> _Prompt_
Across the records, find how many lines include the string "screenshot" and answer with only the figure.

START Information

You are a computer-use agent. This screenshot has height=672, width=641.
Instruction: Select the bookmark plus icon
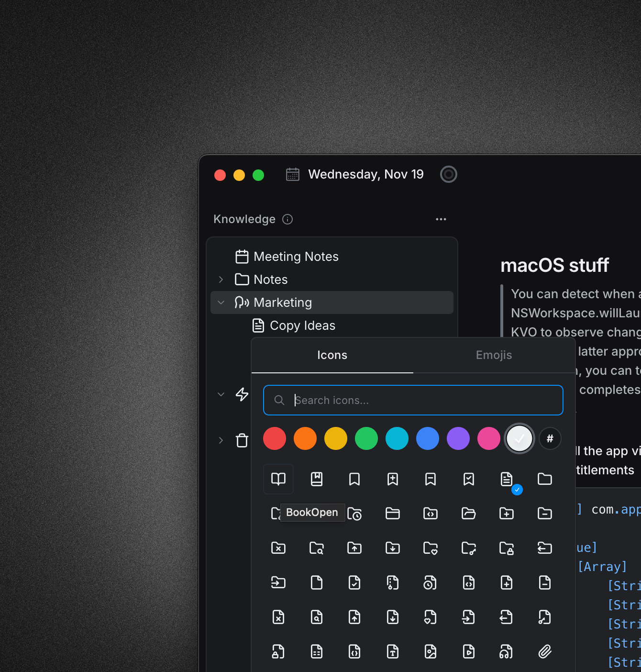pyautogui.click(x=393, y=479)
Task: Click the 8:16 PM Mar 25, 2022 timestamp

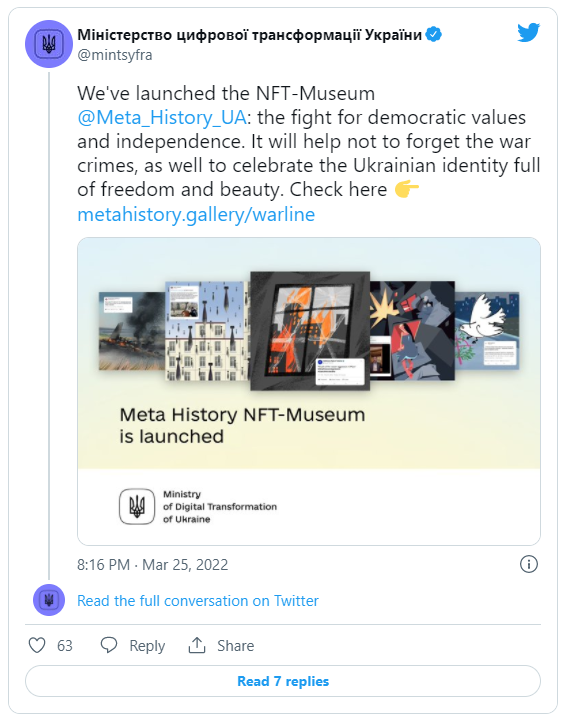Action: coord(152,564)
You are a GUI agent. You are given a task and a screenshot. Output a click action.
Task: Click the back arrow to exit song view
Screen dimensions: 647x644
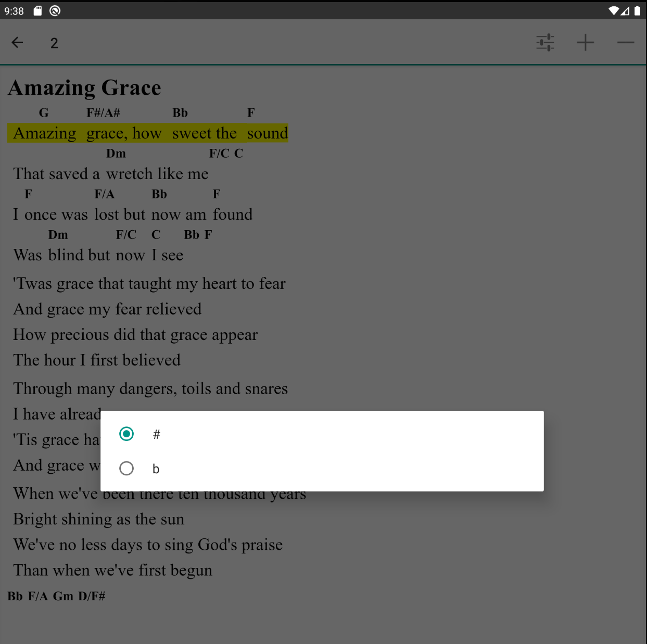[x=17, y=43]
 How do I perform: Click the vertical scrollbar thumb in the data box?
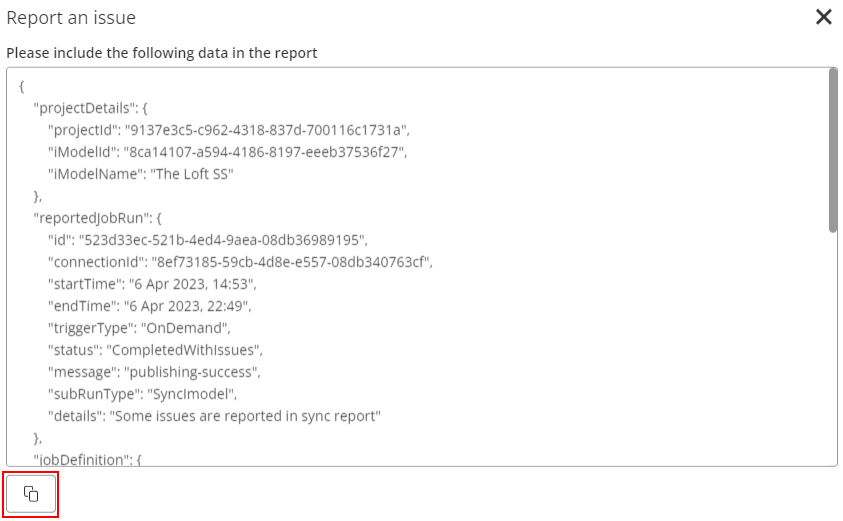pyautogui.click(x=832, y=150)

END Information

> _Task answer_
2